BEGIN Material provided
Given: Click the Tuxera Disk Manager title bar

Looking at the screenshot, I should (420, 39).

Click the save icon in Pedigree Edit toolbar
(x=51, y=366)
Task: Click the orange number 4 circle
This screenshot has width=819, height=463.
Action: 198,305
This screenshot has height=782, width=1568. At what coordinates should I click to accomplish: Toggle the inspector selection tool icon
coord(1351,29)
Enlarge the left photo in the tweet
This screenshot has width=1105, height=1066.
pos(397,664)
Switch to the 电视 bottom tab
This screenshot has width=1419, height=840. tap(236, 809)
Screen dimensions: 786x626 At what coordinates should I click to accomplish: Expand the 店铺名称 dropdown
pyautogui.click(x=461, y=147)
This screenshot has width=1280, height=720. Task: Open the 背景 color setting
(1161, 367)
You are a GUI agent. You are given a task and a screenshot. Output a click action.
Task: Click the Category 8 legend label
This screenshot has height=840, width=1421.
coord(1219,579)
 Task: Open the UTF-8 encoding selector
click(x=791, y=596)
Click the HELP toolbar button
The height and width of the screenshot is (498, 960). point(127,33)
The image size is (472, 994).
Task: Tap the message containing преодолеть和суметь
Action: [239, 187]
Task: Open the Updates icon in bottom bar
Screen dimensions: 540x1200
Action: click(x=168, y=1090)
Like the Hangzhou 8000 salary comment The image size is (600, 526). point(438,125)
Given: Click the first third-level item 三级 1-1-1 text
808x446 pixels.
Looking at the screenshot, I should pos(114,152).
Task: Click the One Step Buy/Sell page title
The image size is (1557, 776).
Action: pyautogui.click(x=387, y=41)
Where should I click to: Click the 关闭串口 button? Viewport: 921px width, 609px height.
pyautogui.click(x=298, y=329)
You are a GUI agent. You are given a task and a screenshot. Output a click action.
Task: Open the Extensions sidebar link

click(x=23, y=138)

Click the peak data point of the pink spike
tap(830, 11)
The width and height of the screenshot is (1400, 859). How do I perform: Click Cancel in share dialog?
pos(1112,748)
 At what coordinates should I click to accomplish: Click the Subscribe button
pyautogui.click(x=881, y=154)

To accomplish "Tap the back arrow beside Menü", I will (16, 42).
END Material provided
What you need to do >>
Format the lines of the records as a numbered list, from the line containing "Task: Open the Updates icon in bottom bar" up to and including the line containing "Action: pyautogui.click(x=387, y=41)". Leave out any blank lines.

Full output >>
1. Task: Open the Updates icon in bottom bar
2. Screen dimensions: 540x1200
3. Action: click(x=168, y=1090)
4. Like the Hangzhou 8000 salary comment The image size is (600, 526). point(438,125)
5. Given: Click the first third-level item 三级 1-1-1 text
6. 808x446 pixels.
7. Looking at the screenshot, I should pos(114,152).
8. Task: Click the One Step Buy/Sell page title
9. The image size is (1557, 776).
10. Action: pyautogui.click(x=387, y=41)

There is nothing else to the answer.